Some of the tasks he was required to undertake pushed the definition of ‘acting’ to its limits. Laughing, he recalls the occasion he and actor James Nesbitt (Bofur the dwarf) were airlifted to the top of a desolate mountain and told to run as fast as they could as a helicopter filmed from overhead.

“Andy Serkis [Gollum in the earlier Tolkien movies] did a lot of the second unit directing. He’d take the actors to some peak nobody had set foot on for centuries: you were given a sword and told to run. Me and Nesbitt would be standing there chatting and then you’d hear the rotor blades and you’d think: ‘Here we go’.

“You had to get it on as the helicopter came over the top of the mountain — you’d hear Andy before you could see him. You wondered ‘What am I doing at the top of a mountain in New Zealand, holding a carbon graphite sword, wearing a prosthetic nose and running as fast as I can?’ It was quite surreal.”

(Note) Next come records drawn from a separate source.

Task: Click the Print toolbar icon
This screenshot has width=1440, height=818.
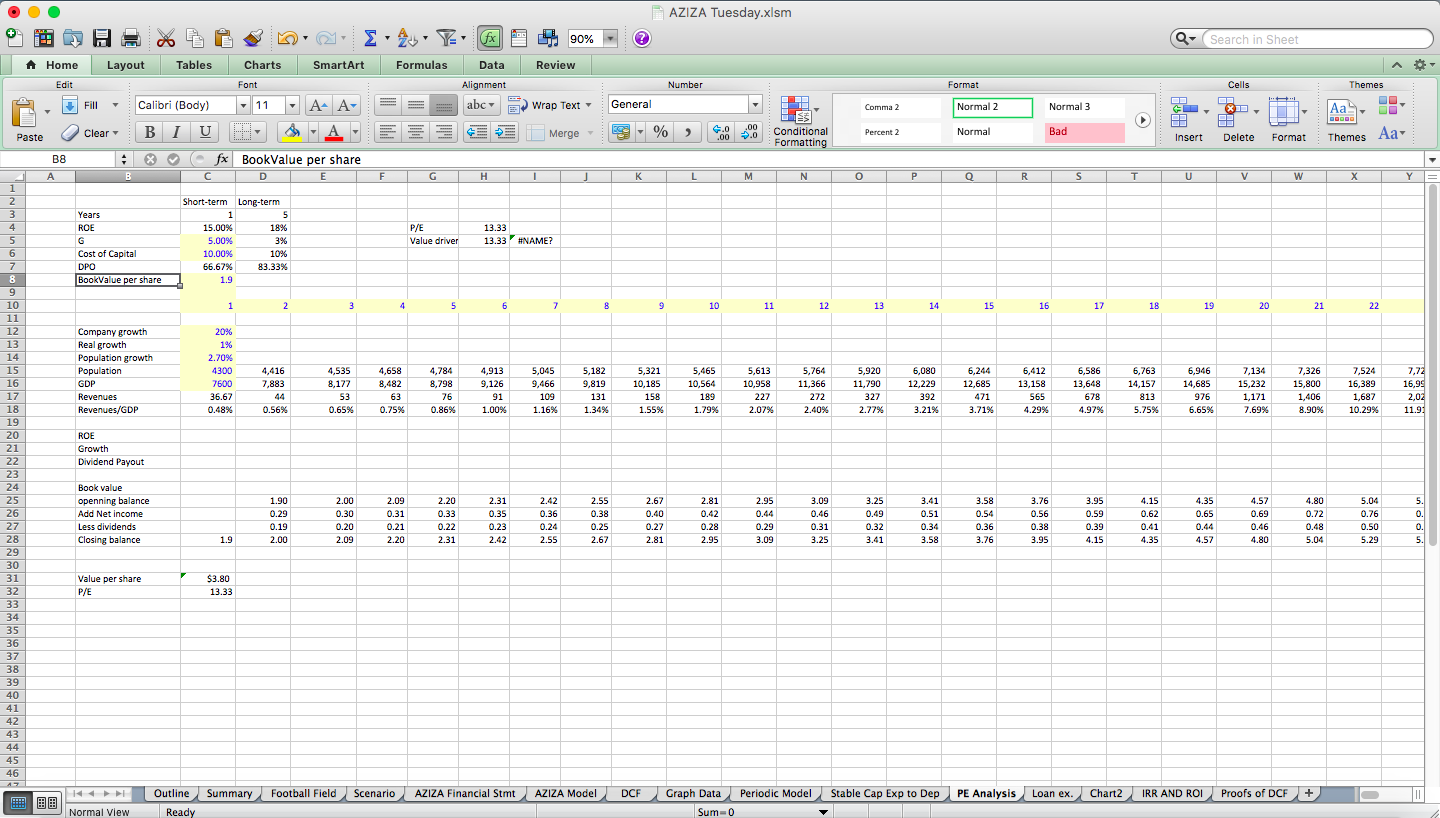Action: 130,37
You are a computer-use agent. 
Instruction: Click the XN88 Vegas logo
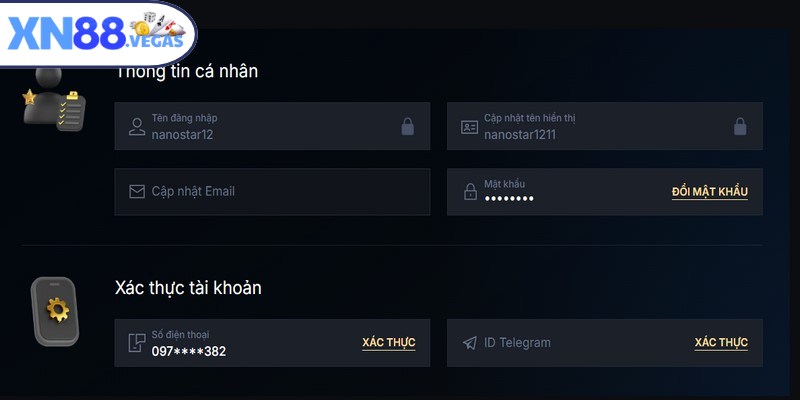tap(97, 33)
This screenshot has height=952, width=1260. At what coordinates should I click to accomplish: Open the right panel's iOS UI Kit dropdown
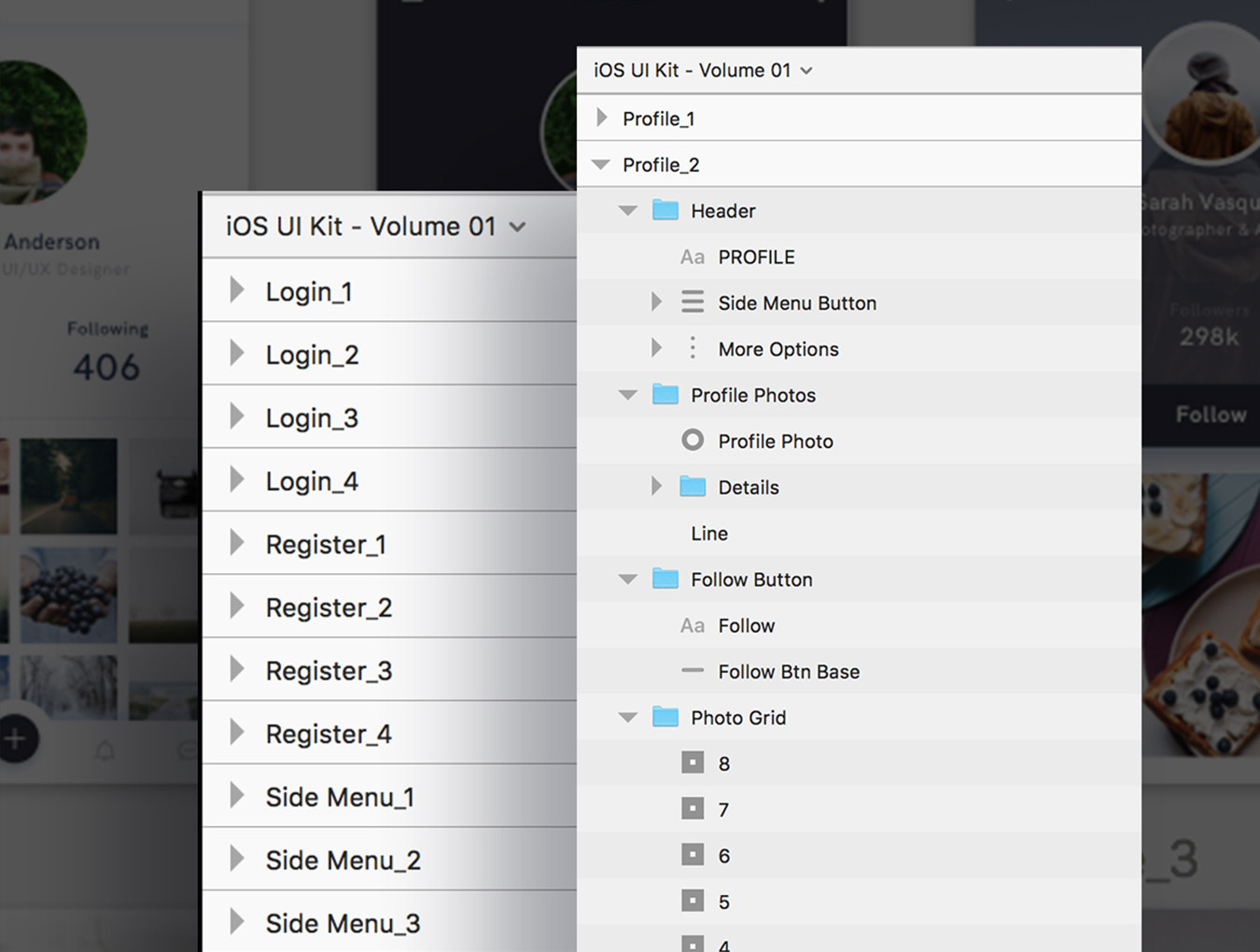(806, 71)
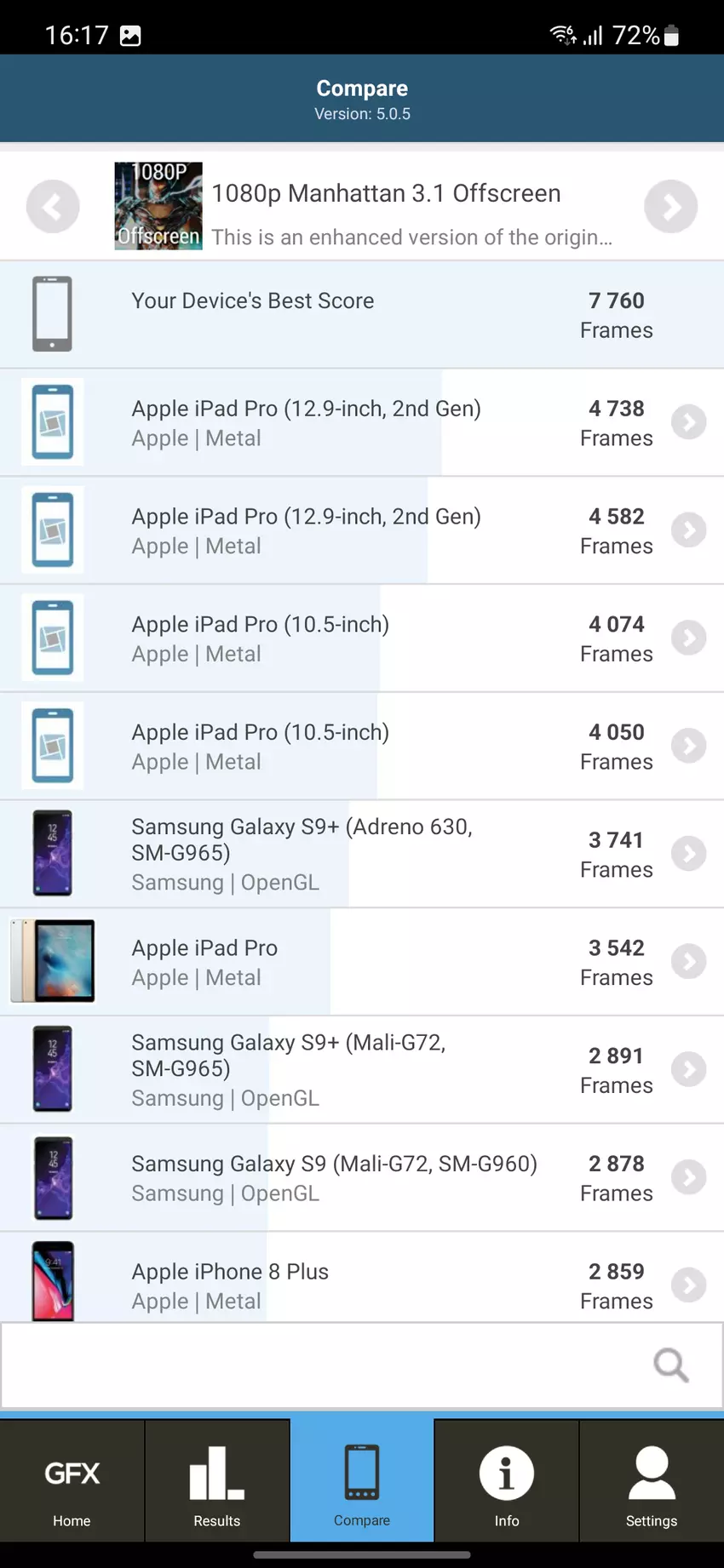Open the Settings tab
Viewport: 724px width, 1568px height.
coord(652,1481)
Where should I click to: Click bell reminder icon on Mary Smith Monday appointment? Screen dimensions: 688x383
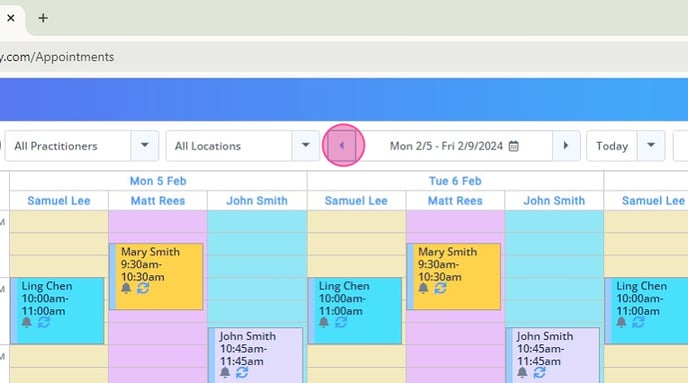tap(126, 288)
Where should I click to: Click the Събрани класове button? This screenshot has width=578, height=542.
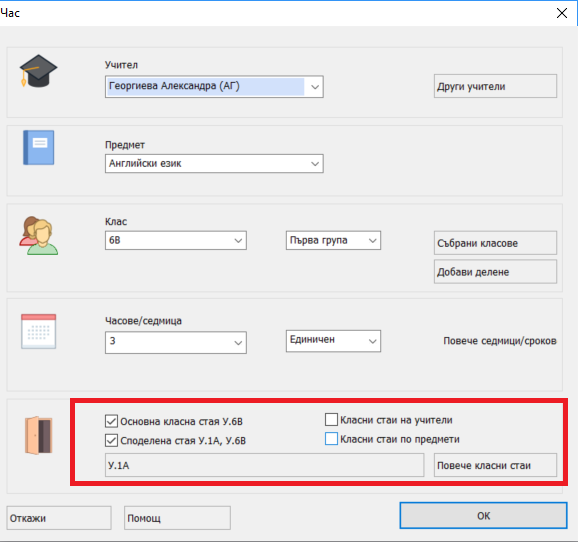point(495,243)
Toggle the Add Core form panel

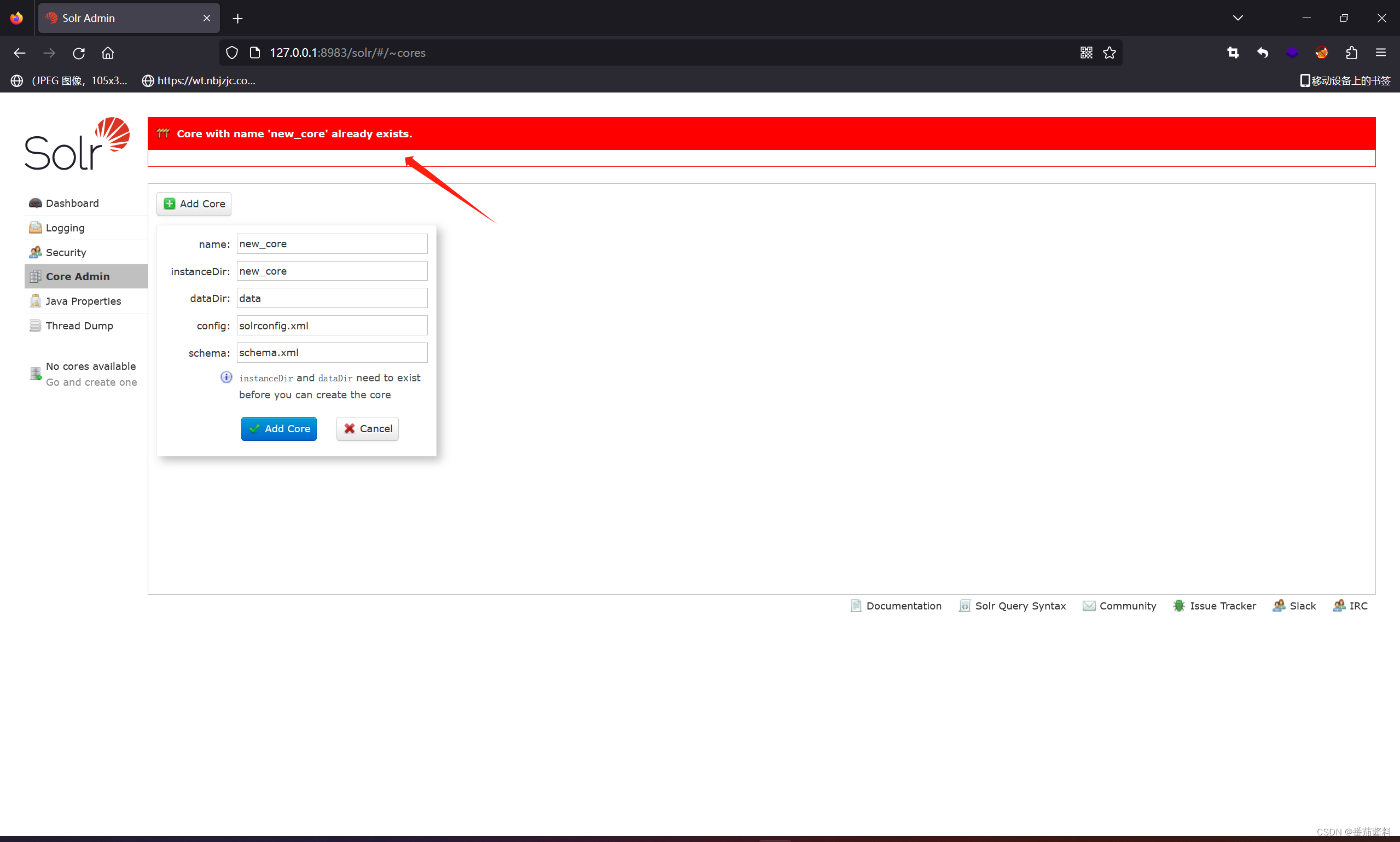pyautogui.click(x=194, y=204)
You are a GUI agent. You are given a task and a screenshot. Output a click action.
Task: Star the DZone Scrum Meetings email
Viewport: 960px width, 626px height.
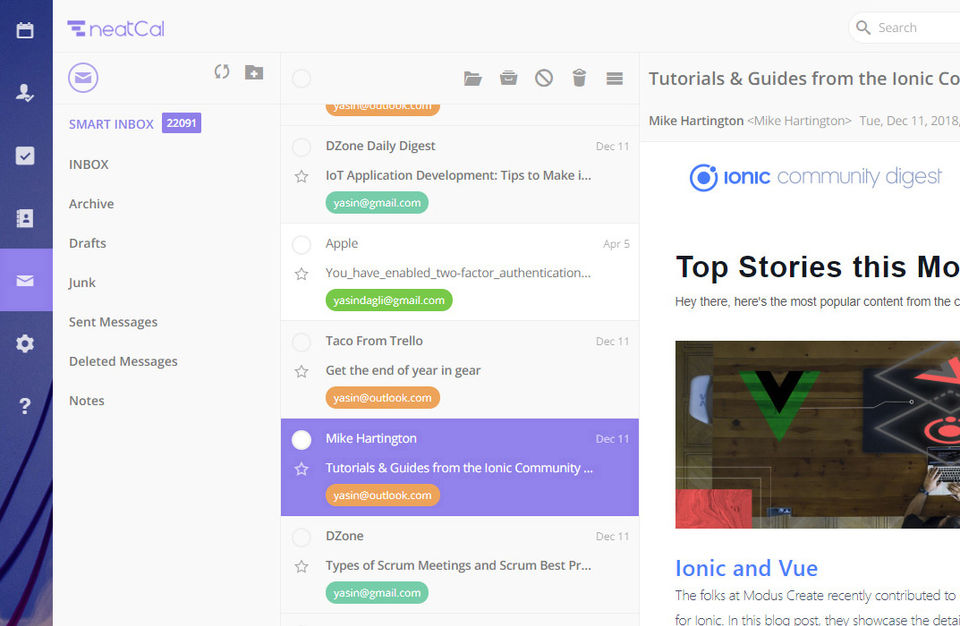[301, 566]
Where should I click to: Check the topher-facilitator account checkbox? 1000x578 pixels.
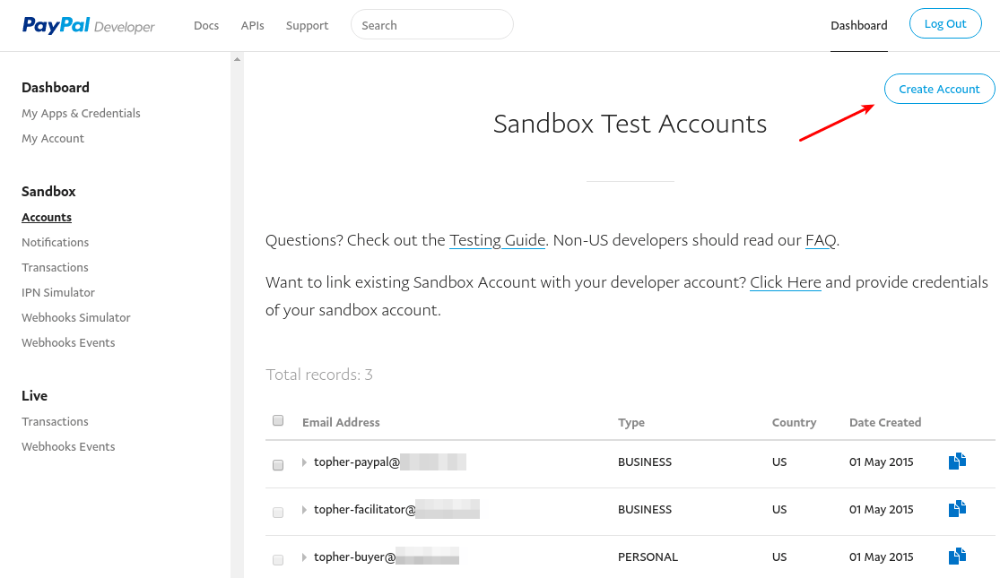pos(278,512)
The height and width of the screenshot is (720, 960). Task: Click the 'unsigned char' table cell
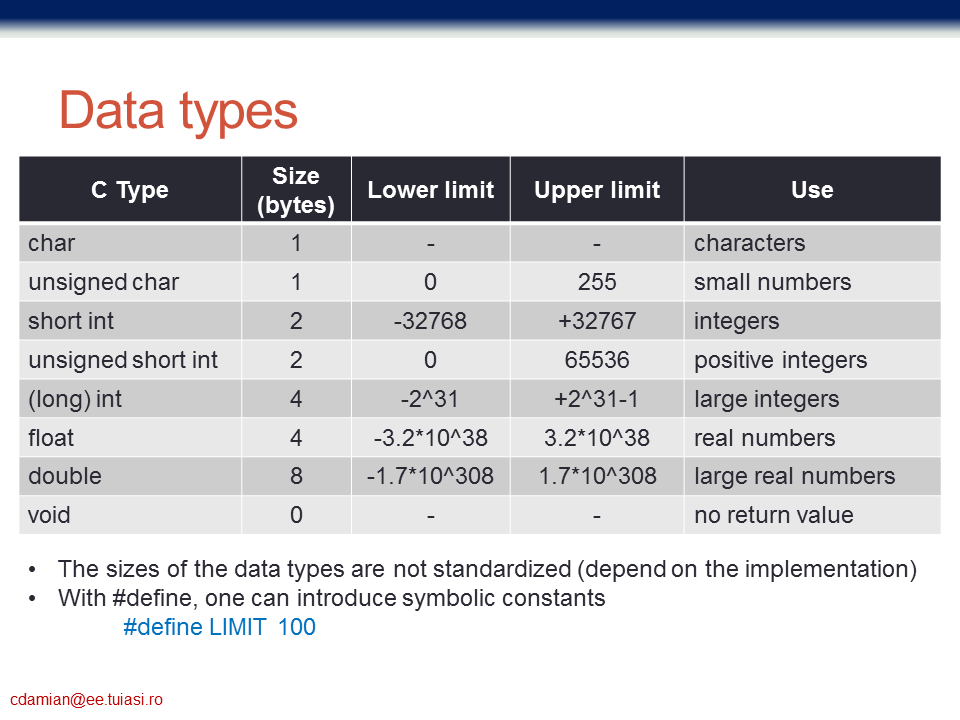point(130,282)
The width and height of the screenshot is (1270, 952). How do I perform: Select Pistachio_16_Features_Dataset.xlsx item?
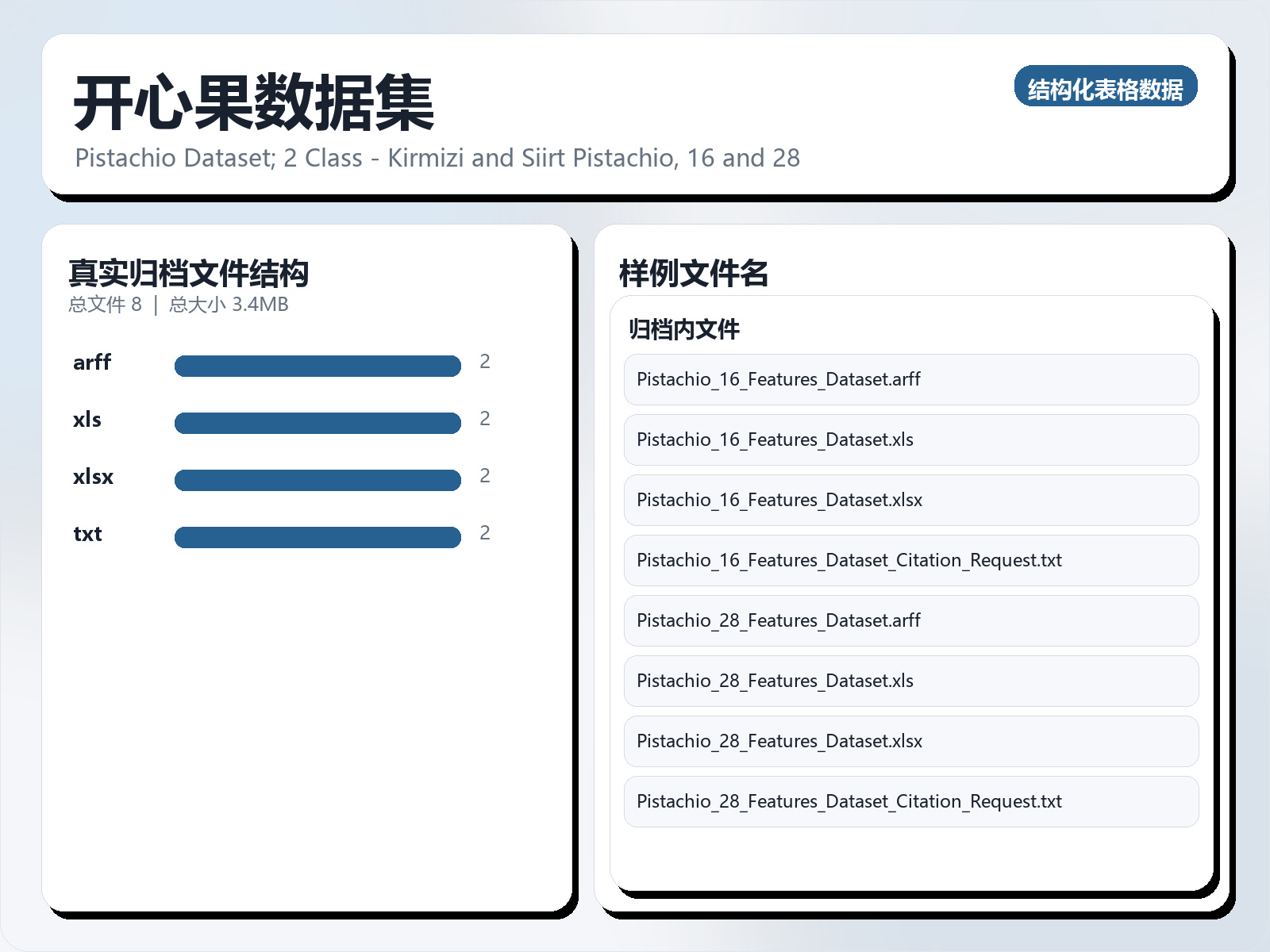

The shoot was gruelling, with the younger actors expected to know their way around a battle-axe. Stunt-men were on hand for the really tricky stuff — nevertheless, the cast received lots of bumps and bruises, and dispensed a few of their own too.

“I remember fighting an orc — he was this really nice New Zealander, wearing a green bodysuit [so the CGI details could be added later]. I swung and accidentally struck with the butt of my sword. I thought nothing of it and was delivering a line of dialogue. Then, I noticed red coming from under his mask. I’d broken his nose. Things like that happened all the time: on another occasion, the dwarves were up a tree, flinging pine-cones at the goblins. We had all these stunt guys hanging on wires. We noticed they’d all nodded off. The wires had wrapped around their legs and cut off the main artery that is responsible for circulation.”

Turner speaks highly of Jackson, describing the director as understated and humble. With so many demands on his time, the New Zealander couldn’t be one of the gang exactly — yet was at pains not to be aloof and unapproachable.

“He has to orchestrate so many different departments. You think of the director as this guy manning the camera, talking to the actors. Peter is so much more. He’d be in his tent, on this battered old armchair he’s had since the Lord Of The Rings, and there would be a line of people with stuff for him to sign off on: costumes, sets, everything. He had to juggle a great deal.

“However, when you were talking to him about a scene or your character, you felt you could have asked him anything. He’s extremely affable — a humble individual and not at all a huge personality. The atmosphere on set was extremely calm. That may be hard to believe if you’ve seen the films. But that’s how it was: calm and enjoyable.”

  • The Hobbit: The Battle of the Five Armies is released tomorrow.